En segundo lugar, nuestra sociedad debería clarificar qué transmite a sus Herederos, utilizando el título original de la magnífica película, titulada en España La profesora de Historia. Es decir, cuáles deben ser los contenidos educativos, el patrimonio cultural que legamos a las nuevas generaciones. Las escuelas han servido a lo largo de la historia para fines diversos. Pero quizás los que les han otorgado mayor grado de dignidad han sido aquellos que responden a su capacidad para legar y establecer un orden. Es decir, en primer lugar, quienes dirigen una sociedad y quienes enseñan, deben tener claro aquello que se transmite a los niños, adolescentes y jóvenes, sea cosa material o inmaterial. Para el tema que nos ocupa serán los bienes inmateriales los que deben primar, a no ser que se pretenda, en los tiempos que vivimos y con la demencia que se vislumbra en algunos dirigentes, que la escuela también se convierta en lugar de transacciones materiales o monetarias, más allá de las que se derivan del negocio que supone la propia institución para algunas entidades. Por tanto, tener una mínima aproximación a los contenidos básicos del saber y del saber hacer que deben perdurar en la memoria colectiva, debe ser el núcleo central del debate educativo y no los intereses de colectivos de quienes ejercen el poder, en sus distintas versiones, que instrumentalizan interesadamente la educación, precisamente para fines contrarios a los que debe servir en una sociedad democrática. Demos un paso más como aportación a ese debate: no estamos planteando el concepto de contenidos educativos o patrimonio cultural ni como un "retorno a lo básico", propio de concepciones conservadoras, ni como una mera transmisión de la tradición. Estamos hablando de hacer legible la realidad que rodea a los alumnos, de convertirla en palabras (como aquella maravillosa experiencia de la ciudad de las palabras ideada por Eulalia Bosch) y preguntarse sobre ella siendo conscientes, además, de que esa realidad cultural se encuentra en plena mutación y en un auténtico cambio de paradigmas.

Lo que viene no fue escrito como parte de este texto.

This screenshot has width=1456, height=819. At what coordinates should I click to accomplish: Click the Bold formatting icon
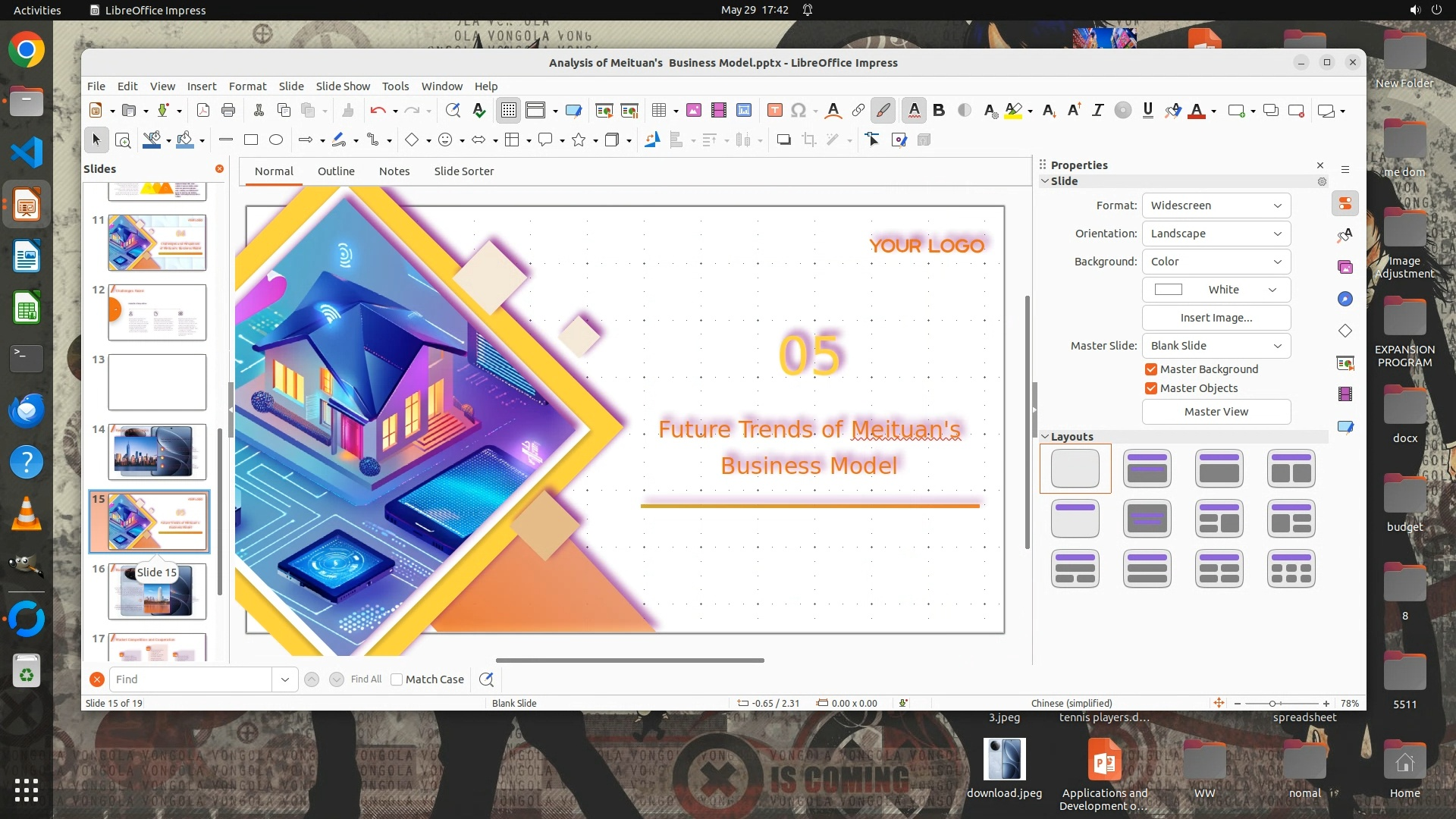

Por otra parte, las escuelas deben poner orden en el caos que supone el mundo y la vida del ser humano. Poner orden es enseñar no sólo a preguntar sino también a mirar la realidad y subrayar los trazos y colores relevantes. Si se imponen las preguntas y las prioridades, se cierran las respuestas. Si se fuerza una mirada, verán, no mirarán, una realidad amputada y parcelada. Los niños acuden a la escuela, al menos inicialmente, para que le ayudemos a preguntar y mirar una realidad que no entienden y, a veces, les asombra y sobrecoge. Por tanto, los maestros y profesores, como funcionarios de la sociedad y la cultura, deben seleccionar, reordenar, criticar, preguntar y enseñar a preguntar y mirar, para que el legado transmitido tenga significado y sentido y lo asuman como propio.
Con la vorágine legal y el chismorreo, como el ruido mediático a que da lugar, cuando se habla de nuestra educación, no se están abordando las grandes cuestiones, sobre las que debe girar el debate para un posible pacto educativo, es decir cómo abordamos los cambios estructurales necesarios y qué y cómo organizamos el conocimiento que legaremos a nuestros sucesores.